■ **Data supplied**

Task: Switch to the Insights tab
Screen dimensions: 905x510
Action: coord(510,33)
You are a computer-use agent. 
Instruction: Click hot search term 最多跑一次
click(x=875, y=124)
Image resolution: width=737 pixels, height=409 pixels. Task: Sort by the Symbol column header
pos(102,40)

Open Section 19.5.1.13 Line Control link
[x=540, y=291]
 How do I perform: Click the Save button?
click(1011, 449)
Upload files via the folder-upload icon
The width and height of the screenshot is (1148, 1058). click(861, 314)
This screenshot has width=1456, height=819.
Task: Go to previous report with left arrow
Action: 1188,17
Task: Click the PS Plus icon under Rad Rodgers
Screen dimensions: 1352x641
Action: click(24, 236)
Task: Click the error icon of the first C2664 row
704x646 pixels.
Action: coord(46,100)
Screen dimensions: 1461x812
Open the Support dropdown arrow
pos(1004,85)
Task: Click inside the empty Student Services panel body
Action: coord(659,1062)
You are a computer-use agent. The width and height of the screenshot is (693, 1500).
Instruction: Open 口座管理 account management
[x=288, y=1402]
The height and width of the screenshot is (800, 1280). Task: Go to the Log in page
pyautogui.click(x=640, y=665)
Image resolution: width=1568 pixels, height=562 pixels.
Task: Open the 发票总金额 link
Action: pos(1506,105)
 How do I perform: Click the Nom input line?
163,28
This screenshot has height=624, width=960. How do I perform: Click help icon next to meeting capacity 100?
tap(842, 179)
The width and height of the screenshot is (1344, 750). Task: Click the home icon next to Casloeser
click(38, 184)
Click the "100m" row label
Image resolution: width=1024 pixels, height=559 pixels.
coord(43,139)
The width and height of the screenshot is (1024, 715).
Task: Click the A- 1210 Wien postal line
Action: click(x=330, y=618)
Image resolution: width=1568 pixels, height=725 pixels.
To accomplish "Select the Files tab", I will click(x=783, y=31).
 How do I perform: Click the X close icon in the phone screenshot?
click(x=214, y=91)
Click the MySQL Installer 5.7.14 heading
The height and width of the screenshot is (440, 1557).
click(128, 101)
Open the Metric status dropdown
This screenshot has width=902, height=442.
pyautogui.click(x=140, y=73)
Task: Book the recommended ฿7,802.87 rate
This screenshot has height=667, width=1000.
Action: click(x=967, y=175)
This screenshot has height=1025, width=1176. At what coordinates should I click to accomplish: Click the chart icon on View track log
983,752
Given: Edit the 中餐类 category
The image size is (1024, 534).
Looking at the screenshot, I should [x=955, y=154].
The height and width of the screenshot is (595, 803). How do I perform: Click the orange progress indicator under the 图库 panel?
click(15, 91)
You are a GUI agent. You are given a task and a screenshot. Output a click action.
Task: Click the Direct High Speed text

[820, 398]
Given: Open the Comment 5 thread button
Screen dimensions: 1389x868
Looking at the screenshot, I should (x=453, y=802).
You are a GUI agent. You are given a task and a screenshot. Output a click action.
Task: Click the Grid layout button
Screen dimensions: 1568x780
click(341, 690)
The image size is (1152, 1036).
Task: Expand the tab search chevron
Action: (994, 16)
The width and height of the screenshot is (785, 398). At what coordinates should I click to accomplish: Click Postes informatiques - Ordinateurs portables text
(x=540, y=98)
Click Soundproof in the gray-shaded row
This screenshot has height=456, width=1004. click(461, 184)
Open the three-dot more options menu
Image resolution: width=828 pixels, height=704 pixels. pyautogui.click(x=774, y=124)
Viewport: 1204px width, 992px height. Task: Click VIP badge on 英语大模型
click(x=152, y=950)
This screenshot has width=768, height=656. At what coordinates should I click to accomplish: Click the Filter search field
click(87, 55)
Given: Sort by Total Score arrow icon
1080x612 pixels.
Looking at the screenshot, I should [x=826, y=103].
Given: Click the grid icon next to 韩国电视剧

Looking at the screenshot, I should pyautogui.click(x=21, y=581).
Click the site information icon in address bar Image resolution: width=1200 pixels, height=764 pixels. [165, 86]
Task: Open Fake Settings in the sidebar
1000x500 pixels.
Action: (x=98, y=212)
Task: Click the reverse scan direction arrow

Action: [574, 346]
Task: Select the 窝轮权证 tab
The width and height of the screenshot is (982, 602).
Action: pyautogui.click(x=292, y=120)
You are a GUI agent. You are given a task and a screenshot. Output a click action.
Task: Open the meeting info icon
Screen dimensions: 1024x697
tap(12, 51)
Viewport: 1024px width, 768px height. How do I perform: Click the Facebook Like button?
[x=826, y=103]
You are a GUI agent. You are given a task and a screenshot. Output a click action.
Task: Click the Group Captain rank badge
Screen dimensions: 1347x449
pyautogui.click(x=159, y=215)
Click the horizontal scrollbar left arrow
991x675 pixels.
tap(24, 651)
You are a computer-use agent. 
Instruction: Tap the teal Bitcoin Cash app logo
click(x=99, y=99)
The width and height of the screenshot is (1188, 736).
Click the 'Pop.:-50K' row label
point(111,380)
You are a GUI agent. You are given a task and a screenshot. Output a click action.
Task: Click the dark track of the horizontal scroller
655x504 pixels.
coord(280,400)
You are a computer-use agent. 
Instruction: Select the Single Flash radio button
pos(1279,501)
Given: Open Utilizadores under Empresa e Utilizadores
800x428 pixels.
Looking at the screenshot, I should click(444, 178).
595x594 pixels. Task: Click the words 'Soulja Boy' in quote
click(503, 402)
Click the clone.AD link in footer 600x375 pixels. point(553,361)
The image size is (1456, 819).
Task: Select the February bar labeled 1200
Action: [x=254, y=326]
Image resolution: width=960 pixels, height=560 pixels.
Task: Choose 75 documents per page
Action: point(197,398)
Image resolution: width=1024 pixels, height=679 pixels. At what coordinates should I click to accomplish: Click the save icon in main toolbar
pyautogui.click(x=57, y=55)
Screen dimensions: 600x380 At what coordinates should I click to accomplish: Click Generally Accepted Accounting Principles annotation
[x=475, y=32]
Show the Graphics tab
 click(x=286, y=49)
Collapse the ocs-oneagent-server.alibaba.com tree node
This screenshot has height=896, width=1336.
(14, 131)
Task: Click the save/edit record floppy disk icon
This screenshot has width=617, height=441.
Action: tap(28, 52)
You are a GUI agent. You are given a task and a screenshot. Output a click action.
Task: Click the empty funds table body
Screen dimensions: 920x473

■ **Written request**
Lay out the material as a Markdown table with the columns Row and Line. Include everything from the first line through the line containing "Action: click(24, 236)", number each line, and leave out blank lines.

■ **Task answer**
| Row | Line |
|---|---|
| 1 | Task: Switch to the Insights tab |
| 2 | Screen dimensions: 905x510 |
| 3 | Action: coord(510,33) |
| 4 | You are a computer-use agent.  |
| 5 | Instruction: Click hot search term 最多跑一次 |
| 6 | click(x=875, y=124) |
| 7 | Image resolution: width=737 pixels, height=409 pixels. Task: Sort by the Symbol column header |
| 8 | pos(102,40) |
| 9 | Open Section 19.5.1.13 Line Control link |
| 10 | [x=540, y=291] |
| 11 |  How do I perform: Click the Save button? |
| 12 | click(1011, 449) |
| 13 | Upload files via the folder-upload icon |
| 14 | The width and height of the screenshot is (1148, 1058). click(861, 314) |
| 15 | This screenshot has width=1456, height=819. |
| 16 | Task: Go to previous report with left arrow |
| 17 | Action: 1188,17 |
| 18 | Task: Click the PS Plus icon under Rad Rodgers |
| 19 | Screen dimensions: 1352x641 |
| 20 | Action: click(24, 236) |